Re: [PATCH 1/3] mm: Introduce revoke_mappings.

From: Eric W. Biederman
Date: Mon Sep 27 2010 - 10:23:20 EST


Pekka Enberg <penberg@xxxxxxxxxx> writes:

>> Subject: [PATCH 1/3] mm: Introduce revoke_mappings.
>>
>> When the backing store of a file becomes inaccessible we need a function
>> to remove that file from the page tables and arrange for page faults
>> to trigger SIGBUS.
>>
>> Signed-off-by: Eric W. Biederman <ebiederm@xxxxxxxxxxxxxxxxxx>
>
>> +static void revoke_vma(struct vm_area_struct *old)
>> +{
>> + /* Atomically replace a vma with an identical one that returns
>> + * VM_FAULT_SIGBUS to every mmap request.
>> + *
>> + * This function must be called with the mm->mmap semaphore held.
>> + */
>> + unsigned long start, end, len, pgoff, vm_flags;
>> + struct vm_area_struct *new;
>> + struct mm_struct *mm;
>> + struct file *file;
>> +
>> + file = revoked_filp;
>> + mm = old->vm_mm;
>> + start = old->vm_start;
>> + end = old->vm_end;
>> + len = end - start;
>> + pgoff = old->vm_pgoff;
>> +
>> + /* Preserve user visble vm_flags. */
>> + vm_flags = VM_SHARED | VM_MAYSHARE | (old->vm_flags & REVOKED_VM_FLAGS);
>> +
>> + /* If kmem_cache_zalloc fails return and ultimately try again */
>> + new = kmem_cache_zalloc(vm_area_cachep, GFP_KERNEL);
>> + if (!new)
>> + goto out;
>> +
>> + /* I am freeing exactly one vma so munmap should never fail.
>> + * If munmap fails return and ultimately try again.
>> + */
>> + if (unlikely(do_munmap(mm, start, len)))
>> + goto fail;
>> +
>> + INIT_LIST_HEAD(&new->anon_vma_chain);
>> + new->vm_mm = mm;
>> + new->vm_start = start;
>> + new->vm_end = end;
>> + new->vm_flags = vm_flags;
>> + new->vm_page_prot = vm_get_page_prot(vm_flags);
>> + new->vm_pgoff = pgoff;
>> + new->vm_file = file;
>> + get_file(file);
>> + new->vm_ops = &revoked_vm_ops;
>> +
>> + /* Since the area was just umapped there is no excuse for
>> + * insert_vm_struct to fail.
>> + *
>> + * If insert_vm_struct fails we will cause a SIGSEGV instead
>> + * a SIGBUS. A shame but not the end of the world.
>
> Can we simply fix up the old vma to avoid kmem_cache_zalloc() and
> insert_vm_struct altogether?

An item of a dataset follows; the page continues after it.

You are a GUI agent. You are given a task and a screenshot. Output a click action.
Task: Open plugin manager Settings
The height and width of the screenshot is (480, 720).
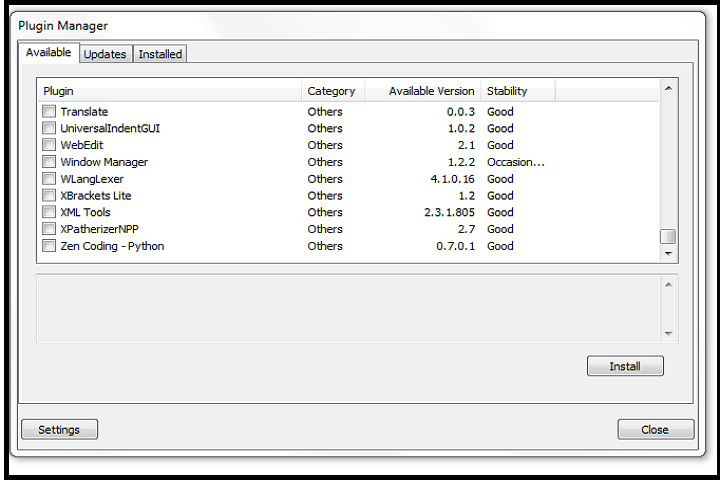[59, 430]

We're protected by ->mmap_sem so that shouldn't be
> a problem?

So far this looks far more obvious, and easier to maintain than simply
reusing the vma. Certainly I would want to factor out a
remove_vm_struct of or something similar if we go down that direction.

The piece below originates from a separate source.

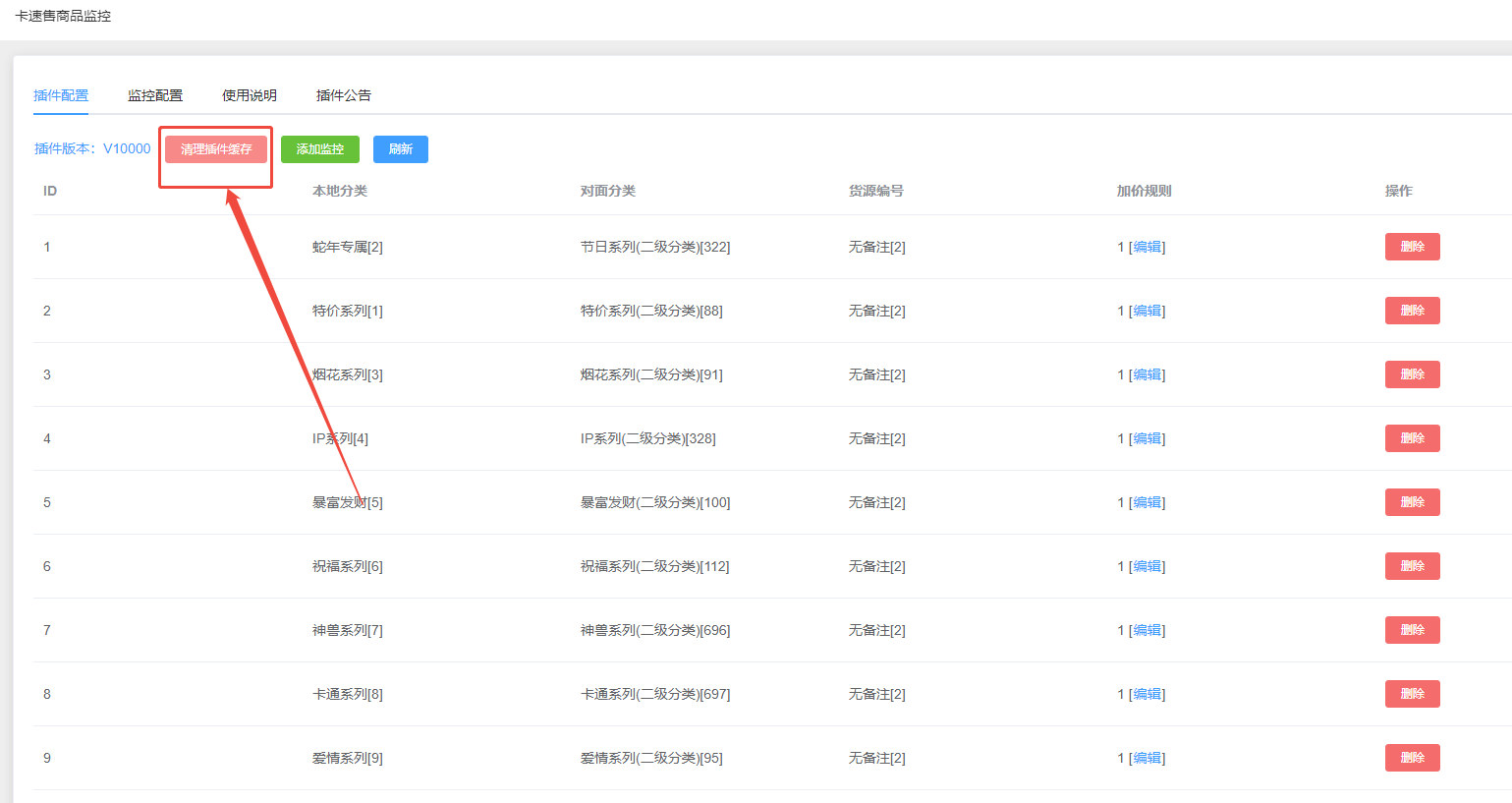Click the 加价规则 column header

(x=1144, y=191)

Simply reusing the vm struct requires being wise in the subtle and
twisted ways of the linux mm subsystem. I tried that, and my patch
was sufficiently non-obvious that it was completely non-trivial to
review.

Using do_munmap and insert_vm_struct is a bit tedious but it is straight
forward. Given how excessively complicated the mm is today with an
excess of flags, data structures and magic list order removals to
prevent truncate races it seems best to just avoid that mess as much as
possible.

>> + */
>> + if (unlikely(insert_vm_struct(mm, new)))
>> + goto fail;
>> +
>> + mm->total_vm += len >> PAGE_SHIFT;
>> +
>> + perf_event_mmap(new);
>> +
>> + return;
>> +fail:
>> + kmem_cache_free(vm_area_cachep, new);
>> + WARN_ONCE(1, "%s failed\n", __func__);
>
> Why don't we just propagate errors such as -ENOMEM to the callers? It seems
> pointless to try to retry the operation at this level.

The two errors that come here are of the kind that should never happen.
That is do_munmap and insert_vm_struct with the arguments I am giving
can not fail today. But since the routines have the potential to
return an error I am handling that, and screaming.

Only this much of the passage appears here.